Summary: Compare the middle element of a sorted array with the target value. If they are unequal, discard the half in which the element cannot lie. Perform the search again. Continue searching on the remaining half until successful. If the search ends with the remaining half empty, target is not in the array.
Purpose: Find the position of a target value within a sorted array Input: Sorted Array
Time Complexity: O(log(n))
Implementation:
const sortedArray = [3, 5, 13, 15, 24, 25, 31, 32, 37, 39, 40, 42, 43, 58]

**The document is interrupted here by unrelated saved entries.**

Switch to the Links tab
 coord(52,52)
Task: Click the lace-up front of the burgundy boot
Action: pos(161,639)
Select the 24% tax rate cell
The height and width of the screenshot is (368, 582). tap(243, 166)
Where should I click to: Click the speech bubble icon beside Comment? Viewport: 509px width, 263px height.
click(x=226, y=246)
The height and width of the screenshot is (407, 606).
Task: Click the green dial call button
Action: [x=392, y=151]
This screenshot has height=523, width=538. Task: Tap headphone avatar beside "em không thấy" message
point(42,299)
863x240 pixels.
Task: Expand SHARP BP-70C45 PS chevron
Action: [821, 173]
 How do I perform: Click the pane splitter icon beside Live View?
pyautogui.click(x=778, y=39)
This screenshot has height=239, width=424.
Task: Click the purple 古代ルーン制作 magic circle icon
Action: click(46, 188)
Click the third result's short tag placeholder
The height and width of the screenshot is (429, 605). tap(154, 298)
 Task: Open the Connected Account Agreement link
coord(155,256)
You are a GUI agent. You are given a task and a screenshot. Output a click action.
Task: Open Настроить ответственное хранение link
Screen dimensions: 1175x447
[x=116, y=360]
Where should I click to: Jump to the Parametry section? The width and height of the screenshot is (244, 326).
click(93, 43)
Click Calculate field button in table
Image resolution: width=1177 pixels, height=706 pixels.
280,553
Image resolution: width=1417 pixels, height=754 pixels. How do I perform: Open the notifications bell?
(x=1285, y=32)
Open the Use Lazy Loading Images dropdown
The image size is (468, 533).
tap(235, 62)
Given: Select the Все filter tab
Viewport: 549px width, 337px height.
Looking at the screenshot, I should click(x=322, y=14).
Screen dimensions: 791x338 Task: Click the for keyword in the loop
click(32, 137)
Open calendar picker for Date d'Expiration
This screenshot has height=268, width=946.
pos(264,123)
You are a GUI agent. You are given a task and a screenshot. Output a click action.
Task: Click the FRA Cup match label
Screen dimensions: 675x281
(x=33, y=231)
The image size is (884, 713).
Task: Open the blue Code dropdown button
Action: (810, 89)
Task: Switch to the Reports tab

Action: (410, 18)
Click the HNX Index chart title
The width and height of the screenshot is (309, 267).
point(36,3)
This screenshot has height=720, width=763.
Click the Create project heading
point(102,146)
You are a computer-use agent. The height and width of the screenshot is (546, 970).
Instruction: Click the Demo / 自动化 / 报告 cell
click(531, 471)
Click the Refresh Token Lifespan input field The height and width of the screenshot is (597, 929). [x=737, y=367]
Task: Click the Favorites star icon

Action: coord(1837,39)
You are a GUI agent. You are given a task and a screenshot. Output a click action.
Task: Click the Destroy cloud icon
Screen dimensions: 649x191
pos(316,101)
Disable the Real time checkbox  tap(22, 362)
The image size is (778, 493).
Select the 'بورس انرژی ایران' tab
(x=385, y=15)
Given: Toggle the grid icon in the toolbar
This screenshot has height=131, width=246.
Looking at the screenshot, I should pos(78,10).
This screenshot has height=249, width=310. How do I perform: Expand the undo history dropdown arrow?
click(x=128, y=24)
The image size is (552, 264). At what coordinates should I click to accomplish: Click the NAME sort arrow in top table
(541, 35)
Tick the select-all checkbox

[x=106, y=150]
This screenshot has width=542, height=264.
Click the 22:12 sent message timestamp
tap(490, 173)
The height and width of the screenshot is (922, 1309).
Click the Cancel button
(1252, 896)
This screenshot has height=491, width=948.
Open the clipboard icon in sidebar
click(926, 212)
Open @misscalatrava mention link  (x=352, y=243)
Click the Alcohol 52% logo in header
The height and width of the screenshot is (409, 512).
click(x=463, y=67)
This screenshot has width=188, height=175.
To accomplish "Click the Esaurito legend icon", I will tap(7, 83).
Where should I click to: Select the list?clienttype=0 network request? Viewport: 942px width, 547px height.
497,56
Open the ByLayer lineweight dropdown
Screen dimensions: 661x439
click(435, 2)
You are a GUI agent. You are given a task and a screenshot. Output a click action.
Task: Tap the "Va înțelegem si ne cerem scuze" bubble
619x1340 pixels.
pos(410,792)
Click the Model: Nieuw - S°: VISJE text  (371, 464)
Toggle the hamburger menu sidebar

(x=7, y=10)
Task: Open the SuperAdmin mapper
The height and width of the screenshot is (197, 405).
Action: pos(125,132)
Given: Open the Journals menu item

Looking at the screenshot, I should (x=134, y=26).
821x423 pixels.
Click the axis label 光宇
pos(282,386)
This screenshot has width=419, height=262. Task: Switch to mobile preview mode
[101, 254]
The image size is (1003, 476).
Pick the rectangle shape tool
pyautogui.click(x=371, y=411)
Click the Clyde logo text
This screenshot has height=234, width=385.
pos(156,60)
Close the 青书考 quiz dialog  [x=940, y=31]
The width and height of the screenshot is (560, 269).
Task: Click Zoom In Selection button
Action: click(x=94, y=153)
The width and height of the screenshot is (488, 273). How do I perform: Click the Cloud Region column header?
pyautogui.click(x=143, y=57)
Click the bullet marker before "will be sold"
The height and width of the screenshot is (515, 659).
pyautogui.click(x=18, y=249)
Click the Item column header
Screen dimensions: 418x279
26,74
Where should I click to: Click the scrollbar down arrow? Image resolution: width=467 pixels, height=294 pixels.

// take in a sorted array and a targetvalue
const binarySearch = (sortedArray: number[], e: number) => {
// define the target element e
let targetValue = e;
// define the start and end indices
let startIndex = 0;
let endIndex = sortedArray.length - 1 //because .length() counts from 1 to n
while (startIndex <= endIndex) {
// Step 1: Find the middle index
let middleIndex = startIndex + Math.floor(endIndex - startIndex / 2);
// Step 2: See if the middle index of the array has the target
// if it does return the index, if not move to Step 3
if (sortedArray[middleIndex] === targetValue) {
console.log(`Target value found at index: ${middleIndex}`)
return middleIndex
}
// Step 3: Decide which half from the middle to keep
// if the target value is greater than the value of the middle index,
// change the start index to be +1 of the middle index and keep the end index as is
if (targetValue > sortedArray[middleIndex]) {
startIndex = middleIndex + 1
} else {
// if the target value is less than the value of the middle index,
// change the end index to be -1 of the middle index, keep the start
endIndex = middleIndex - 1
}
}
console.log("targetValue not found in array")
return
}
binarySearch(sortedArray, 40);
binarySearch(sortedArray, 41);